■ EXERCISE AIM
The lines from the one holding "Статьи (718, 105)" to the end of the records below, exactly as written, are the only thing to return.
+-------+
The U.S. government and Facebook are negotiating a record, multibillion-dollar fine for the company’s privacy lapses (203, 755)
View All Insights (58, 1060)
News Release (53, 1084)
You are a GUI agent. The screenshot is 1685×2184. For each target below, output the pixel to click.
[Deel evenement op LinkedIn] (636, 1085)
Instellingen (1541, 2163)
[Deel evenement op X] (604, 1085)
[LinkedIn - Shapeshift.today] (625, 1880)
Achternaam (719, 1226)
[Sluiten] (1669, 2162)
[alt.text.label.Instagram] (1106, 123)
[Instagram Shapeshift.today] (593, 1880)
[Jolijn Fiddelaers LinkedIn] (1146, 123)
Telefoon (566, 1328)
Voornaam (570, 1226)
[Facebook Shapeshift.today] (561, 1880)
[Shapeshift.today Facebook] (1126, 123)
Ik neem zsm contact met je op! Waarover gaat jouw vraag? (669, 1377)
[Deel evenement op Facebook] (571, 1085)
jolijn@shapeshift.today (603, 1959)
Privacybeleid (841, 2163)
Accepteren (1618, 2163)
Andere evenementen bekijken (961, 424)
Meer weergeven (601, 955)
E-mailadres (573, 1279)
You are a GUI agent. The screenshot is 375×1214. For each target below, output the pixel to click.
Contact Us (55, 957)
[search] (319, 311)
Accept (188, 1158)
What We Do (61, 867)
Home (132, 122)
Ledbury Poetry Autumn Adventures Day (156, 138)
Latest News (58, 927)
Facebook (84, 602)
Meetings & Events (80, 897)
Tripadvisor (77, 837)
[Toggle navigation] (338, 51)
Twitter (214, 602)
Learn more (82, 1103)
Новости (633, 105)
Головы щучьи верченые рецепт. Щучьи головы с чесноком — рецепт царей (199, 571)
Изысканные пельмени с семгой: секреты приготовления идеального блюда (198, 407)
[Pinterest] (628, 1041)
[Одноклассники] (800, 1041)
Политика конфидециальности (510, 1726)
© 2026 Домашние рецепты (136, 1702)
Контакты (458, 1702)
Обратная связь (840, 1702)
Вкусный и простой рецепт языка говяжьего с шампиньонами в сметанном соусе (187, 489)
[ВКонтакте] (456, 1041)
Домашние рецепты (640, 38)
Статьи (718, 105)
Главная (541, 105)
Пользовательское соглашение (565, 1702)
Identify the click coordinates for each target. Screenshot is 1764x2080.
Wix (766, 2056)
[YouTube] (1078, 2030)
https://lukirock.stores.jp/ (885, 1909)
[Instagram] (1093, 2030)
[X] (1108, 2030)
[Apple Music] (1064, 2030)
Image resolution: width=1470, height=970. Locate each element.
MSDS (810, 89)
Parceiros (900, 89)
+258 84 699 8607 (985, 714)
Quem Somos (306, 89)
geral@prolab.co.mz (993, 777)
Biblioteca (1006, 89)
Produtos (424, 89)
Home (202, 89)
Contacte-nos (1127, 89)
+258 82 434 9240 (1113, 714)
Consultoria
+-------+
■ RESULT OF THIS TASK
Статьи (718, 105)
Главная (541, 105)
Пользовательское соглашение (565, 1702)
Identify the click coordinates for each target. Screenshot is 1764x2080.
Wix (766, 2056)
[YouTube] (1078, 2030)
https://lukirock.stores.jp/ (885, 1909)
[Instagram] (1093, 2030)
[X] (1108, 2030)
[Apple Music] (1064, 2030)
Image resolution: width=1470, height=970. Locate each element.
MSDS (810, 89)
Parceiros (900, 89)
+258 84 699 8607 (985, 714)
Quem Somos (306, 89)
geral@prolab.co.mz (993, 777)
Biblioteca (1006, 89)
Produtos (424, 89)
Home (202, 89)
Contacte-nos (1127, 89)
+258 82 434 9240 (1113, 714)
Consultoria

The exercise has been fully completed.